EXERCISE:
Nothing but the lines from the first line of the records through the line with "Image resolution: width=1180" should be output, exactly as written and free of pictures.

GIVEN DATA:
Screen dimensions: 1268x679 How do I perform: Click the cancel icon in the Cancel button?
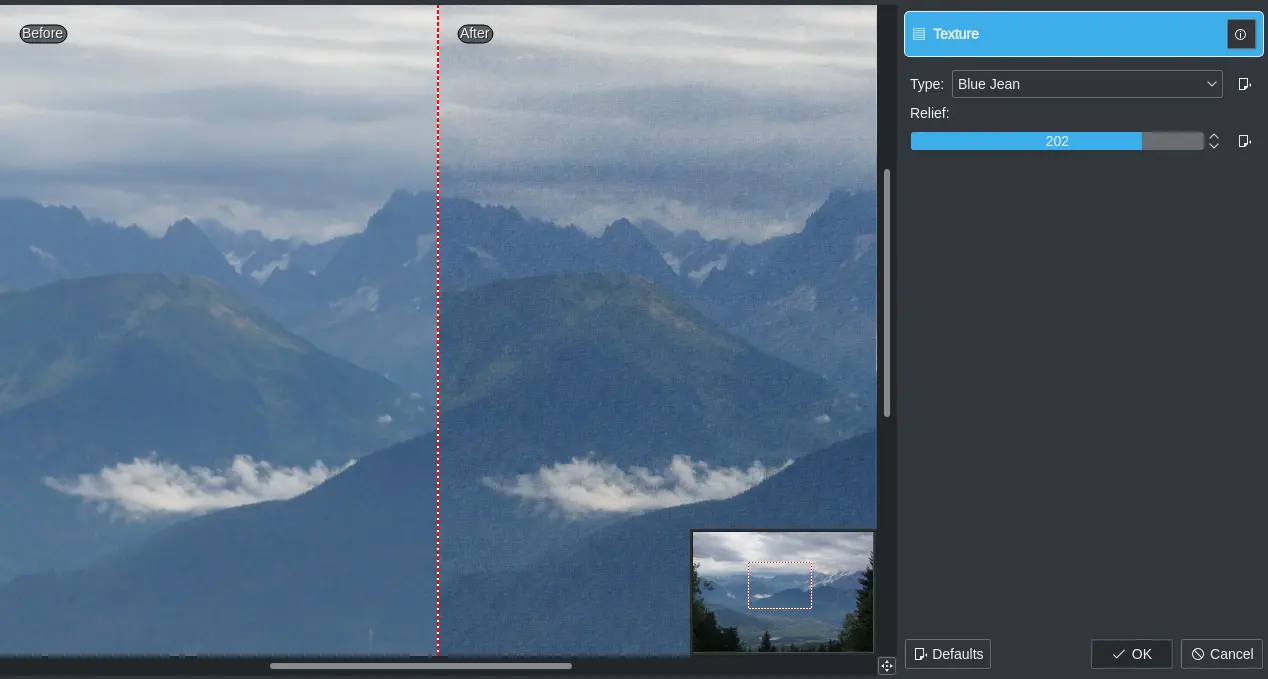click(1197, 654)
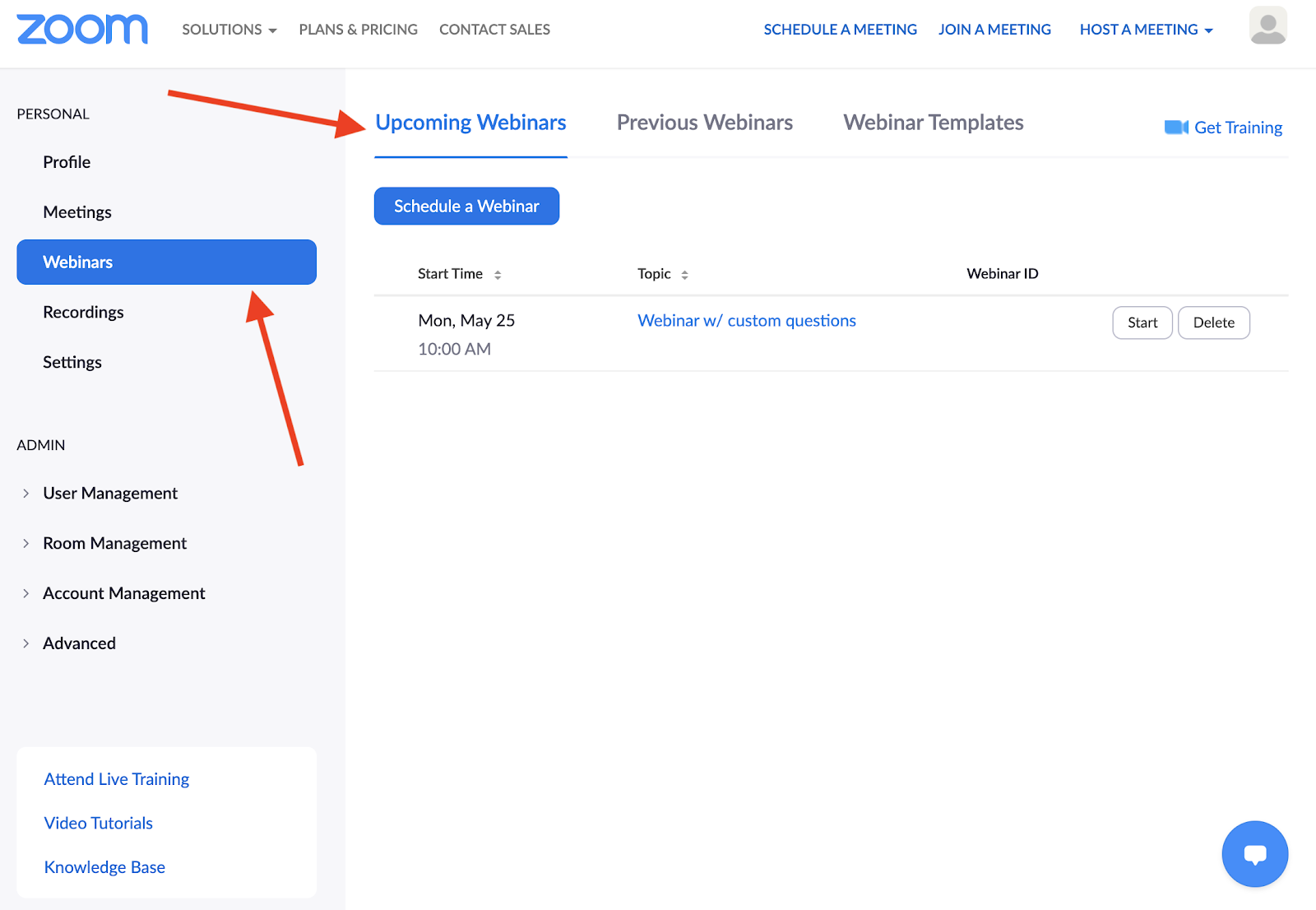This screenshot has height=910, width=1316.
Task: Open the chat help bubble
Action: (1254, 854)

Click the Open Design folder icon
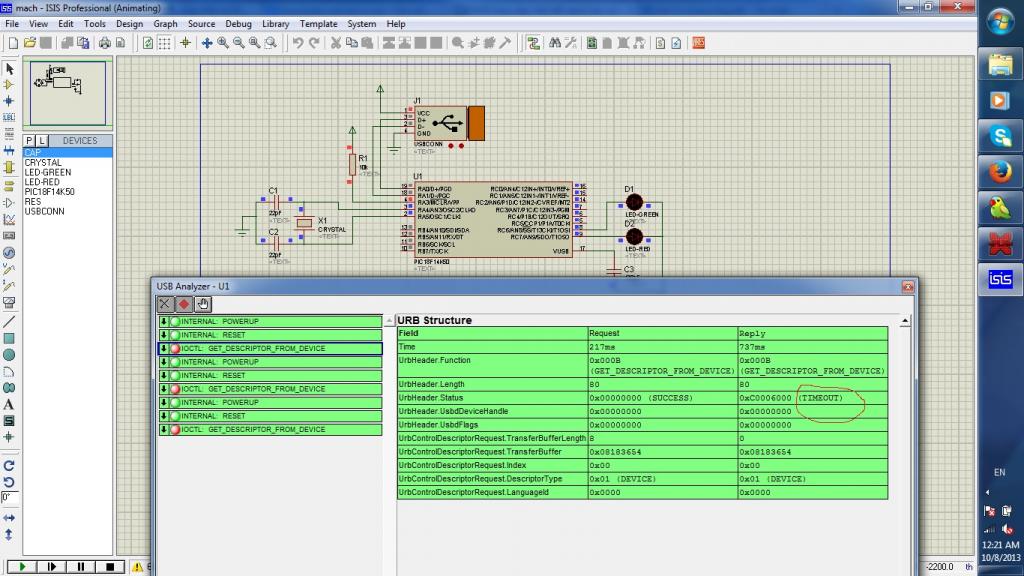[x=30, y=43]
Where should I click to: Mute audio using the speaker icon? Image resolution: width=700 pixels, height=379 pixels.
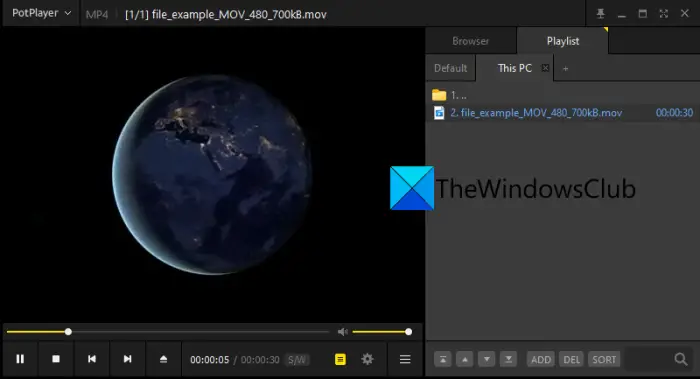tap(342, 332)
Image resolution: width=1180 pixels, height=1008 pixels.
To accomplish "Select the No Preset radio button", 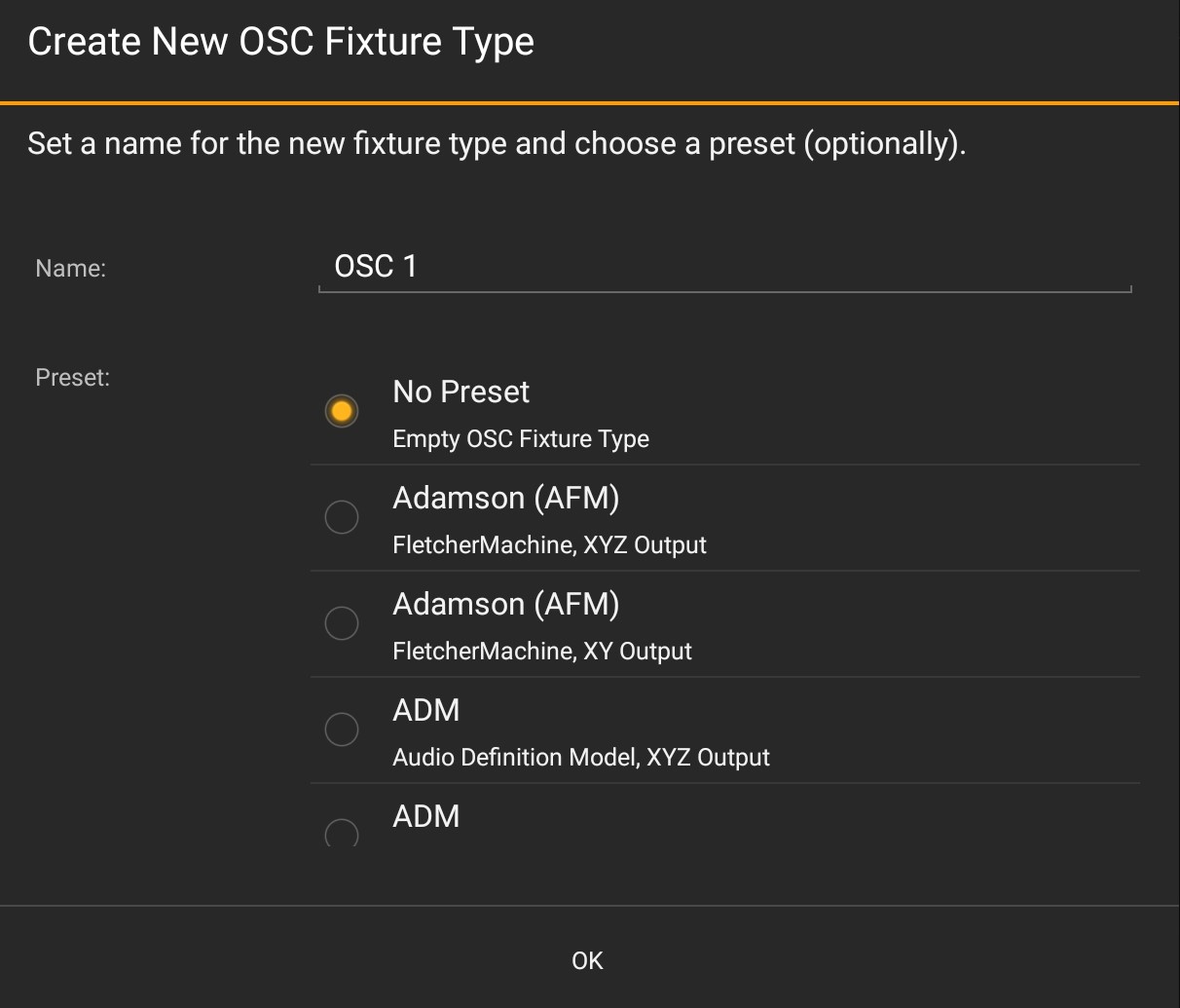I will tap(341, 411).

SOLUTION TO THIS PROBLEM:
Screen dimensions: 1268x679 How do I perform: Click the cancel icon in the Cancel button?
click(1197, 654)
This screenshot has height=910, width=1316.
Task: Open the chat help bubble
Action: (1254, 854)

Click the Open Design folder icon
[x=30, y=43]
Where should I click to: Mute audio using the speaker icon? Image resolution: width=700 pixels, height=379 pixels.
tap(342, 332)
Image resolution: width=1180 pixels, height=1008 pixels.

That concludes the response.